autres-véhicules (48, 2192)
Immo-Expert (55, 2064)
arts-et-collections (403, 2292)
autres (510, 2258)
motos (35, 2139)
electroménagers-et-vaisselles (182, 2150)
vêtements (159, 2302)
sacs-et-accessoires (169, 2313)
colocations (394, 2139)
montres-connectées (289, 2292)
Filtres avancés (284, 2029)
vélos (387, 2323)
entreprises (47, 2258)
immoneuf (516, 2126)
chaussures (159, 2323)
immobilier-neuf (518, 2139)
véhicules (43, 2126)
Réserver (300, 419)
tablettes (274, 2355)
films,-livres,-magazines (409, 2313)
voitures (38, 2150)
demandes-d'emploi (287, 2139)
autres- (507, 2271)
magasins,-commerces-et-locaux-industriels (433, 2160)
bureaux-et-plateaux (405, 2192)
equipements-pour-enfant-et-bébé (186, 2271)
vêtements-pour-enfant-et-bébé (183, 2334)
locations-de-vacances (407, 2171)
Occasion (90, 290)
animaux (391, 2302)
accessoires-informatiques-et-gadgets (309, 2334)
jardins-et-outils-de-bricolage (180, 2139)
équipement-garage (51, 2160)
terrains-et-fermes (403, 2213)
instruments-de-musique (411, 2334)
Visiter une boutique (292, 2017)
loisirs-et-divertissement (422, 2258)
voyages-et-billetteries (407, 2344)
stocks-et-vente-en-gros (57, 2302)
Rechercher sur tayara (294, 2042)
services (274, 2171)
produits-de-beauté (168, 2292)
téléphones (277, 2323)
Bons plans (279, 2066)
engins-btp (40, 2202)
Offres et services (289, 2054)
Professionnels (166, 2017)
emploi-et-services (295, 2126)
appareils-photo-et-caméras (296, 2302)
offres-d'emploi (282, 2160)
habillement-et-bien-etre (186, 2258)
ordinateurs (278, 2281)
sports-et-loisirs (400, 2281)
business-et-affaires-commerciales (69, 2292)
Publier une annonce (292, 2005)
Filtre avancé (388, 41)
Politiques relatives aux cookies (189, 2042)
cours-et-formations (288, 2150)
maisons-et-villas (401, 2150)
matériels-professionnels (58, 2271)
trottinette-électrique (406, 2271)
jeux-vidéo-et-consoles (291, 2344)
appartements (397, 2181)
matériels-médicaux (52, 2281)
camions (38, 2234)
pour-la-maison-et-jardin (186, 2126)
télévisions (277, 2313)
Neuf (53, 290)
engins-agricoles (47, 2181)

# THE PROBLEM
Render each line of the data above as one string in a JSON list, leaving out any blank lines.

# WRITTEN SOLUTION
[
  "autres-véhicules (48, 2192)",
  "Immo-Expert (55, 2064)",
  "arts-et-collections (403, 2292)",
  "autres (510, 2258)",
  "motos (35, 2139)",
  "electroménagers-et-vaisselles (182, 2150)",
  "vêtements (159, 2302)",
  "sacs-et-accessoires (169, 2313)",
  "colocations (394, 2139)",
  "montres-connectées (289, 2292)",
  "Filtres avancés (284, 2029)",
  "vélos (387, 2323)",
  "entreprises (47, 2258)",
  "immoneuf (516, 2126)",
  "chaussures (159, 2323)",
  "immobilier-neuf (518, 2139)",
  "véhicules (43, 2126)",
  "Réserver (300, 419)",
  "tablettes (274, 2355)",
  "films,-livres,-magazines (409, 2313)",
  "voitures (38, 2150)",
  "demandes-d'emploi (287, 2139)",
  "autres- (507, 2271)",
  "magasins,-commerces-et-locaux-industriels (433, 2160)",
  "bureaux-et-plateaux (405, 2192)",
  "equipements-pour-enfant-et-bébé (186, 2271)",
  "vêtements-pour-enfant-et-bébé (183, 2334)",
  "locations-de-vacances (407, 2171)",
  "Occasion (90, 290)",
  "animaux (391, 2302)",
  "accessoires-informatiques-et-gadgets (309, 2334)",
  "jardins-et-outils-de-bricolage (180, 2139)",
  "équipement-garage (51, 2160)",
  "terrains-et-fermes (403, 2213)",
  "instruments-de-musique (411, 2334)",
  "Visiter une boutique (292, 2017)",
  "loisirs-et-divertissement (422, 2258)",
  "voyages-et-billetteries (407, 2344)",
  "stocks-et-vente-en-gros (57, 2302)",
  "Rechercher sur tayara (294, 2042)",
  "services (274, 2171)",
  "produits-de-beauté (168, 2292)",
  "téléphones (277, 2323)",
  "Bons plans (279, 2066)",
  "engins-btp (40, 2202)",
  "Offres et services (289, 2054)",
  "Professionnels (166, 2017)",
  "emploi-et-services (295, 2126)",
  "appareils-photo-et-caméras (296, 2302)",
  "offres-d'emploi (282, 2160)",
  "habillement-et-bien-etre (186, 2258)",
  "ordinateurs (278, 2281)",
  "sports-et-loisirs (400, 2281)",
  "business-et-affaires-commerciales (69, 2292)",
  "Publier une annonce (292, 2005)",
  "Filtre avancé (388, 41)",
  "Politiques relatives aux cookies (189, 2042)",
  "cours-et-formations (288, 2150)",
  "maisons-et-villas (401, 2150)",
  "matériels-professionnels (58, 2271)",
  "trottinette-électrique (406, 2271)",
  "jeux-vidéo-et-consoles (291, 2344)",
  "appartements (397, 2181)",
  "matériels-médicaux (52, 2281)",
  "camions (38, 2234)",
  "pour-la-maison-et-jardin (186, 2126)",
  "télévisions (277, 2313)",
  "Neuf (53, 290)",
  "engins-agricoles (47, 2181)"
]